===== DATA TO USE

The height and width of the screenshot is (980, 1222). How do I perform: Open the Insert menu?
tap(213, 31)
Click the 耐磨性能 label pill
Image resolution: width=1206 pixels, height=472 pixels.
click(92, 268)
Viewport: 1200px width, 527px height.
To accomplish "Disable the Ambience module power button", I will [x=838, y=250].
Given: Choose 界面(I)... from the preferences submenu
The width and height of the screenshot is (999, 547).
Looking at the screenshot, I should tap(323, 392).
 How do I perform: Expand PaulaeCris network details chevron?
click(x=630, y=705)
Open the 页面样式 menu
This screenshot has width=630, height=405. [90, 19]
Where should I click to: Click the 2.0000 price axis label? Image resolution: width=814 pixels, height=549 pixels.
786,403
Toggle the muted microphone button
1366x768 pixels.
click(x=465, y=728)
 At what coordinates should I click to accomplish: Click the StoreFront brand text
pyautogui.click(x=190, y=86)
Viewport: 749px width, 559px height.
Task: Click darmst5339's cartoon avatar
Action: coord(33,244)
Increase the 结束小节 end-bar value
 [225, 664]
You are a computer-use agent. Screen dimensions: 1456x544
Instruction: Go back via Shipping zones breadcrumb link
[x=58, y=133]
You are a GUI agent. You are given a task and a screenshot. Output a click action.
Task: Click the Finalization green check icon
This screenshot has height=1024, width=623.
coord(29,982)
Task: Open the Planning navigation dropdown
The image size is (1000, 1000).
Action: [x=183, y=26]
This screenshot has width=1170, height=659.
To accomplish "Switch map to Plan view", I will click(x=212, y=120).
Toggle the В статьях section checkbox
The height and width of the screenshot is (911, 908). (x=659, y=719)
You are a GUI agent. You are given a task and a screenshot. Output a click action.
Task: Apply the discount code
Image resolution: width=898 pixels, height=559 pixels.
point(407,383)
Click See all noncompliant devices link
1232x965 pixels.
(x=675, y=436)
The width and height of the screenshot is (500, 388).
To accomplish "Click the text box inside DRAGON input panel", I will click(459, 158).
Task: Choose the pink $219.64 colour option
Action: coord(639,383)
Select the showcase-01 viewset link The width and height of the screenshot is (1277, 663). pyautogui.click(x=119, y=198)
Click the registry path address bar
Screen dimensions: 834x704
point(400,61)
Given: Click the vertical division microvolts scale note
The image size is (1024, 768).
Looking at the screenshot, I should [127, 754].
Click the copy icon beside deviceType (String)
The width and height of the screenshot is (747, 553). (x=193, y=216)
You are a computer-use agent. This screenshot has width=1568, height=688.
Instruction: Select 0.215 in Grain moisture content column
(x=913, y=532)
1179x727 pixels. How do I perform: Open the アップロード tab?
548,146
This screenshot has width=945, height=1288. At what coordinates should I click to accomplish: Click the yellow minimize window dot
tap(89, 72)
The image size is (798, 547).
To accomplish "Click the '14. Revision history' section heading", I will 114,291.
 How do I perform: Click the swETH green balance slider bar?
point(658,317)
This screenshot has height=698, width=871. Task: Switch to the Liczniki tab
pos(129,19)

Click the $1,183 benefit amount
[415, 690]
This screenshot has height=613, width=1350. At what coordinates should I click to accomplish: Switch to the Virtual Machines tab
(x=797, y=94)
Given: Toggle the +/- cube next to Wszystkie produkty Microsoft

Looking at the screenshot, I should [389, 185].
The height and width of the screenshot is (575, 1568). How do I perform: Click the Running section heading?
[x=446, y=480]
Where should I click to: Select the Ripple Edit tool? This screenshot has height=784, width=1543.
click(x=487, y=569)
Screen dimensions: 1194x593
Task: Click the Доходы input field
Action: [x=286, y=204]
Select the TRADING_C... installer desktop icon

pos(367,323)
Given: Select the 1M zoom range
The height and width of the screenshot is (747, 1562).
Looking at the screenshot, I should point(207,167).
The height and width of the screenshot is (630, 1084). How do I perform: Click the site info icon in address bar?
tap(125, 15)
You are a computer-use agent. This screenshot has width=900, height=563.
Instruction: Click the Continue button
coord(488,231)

==========

WORK ITEM
Search the data for "computer". Copy every matching line.

ANSWER TO THE EXERCISE
You are a computer-use agent. Screen dimensions: 1456x544
You are a computer-use agent. This screenshot has width=1568, height=688.
You are a computer-use agent. This screenshot has width=900, height=563.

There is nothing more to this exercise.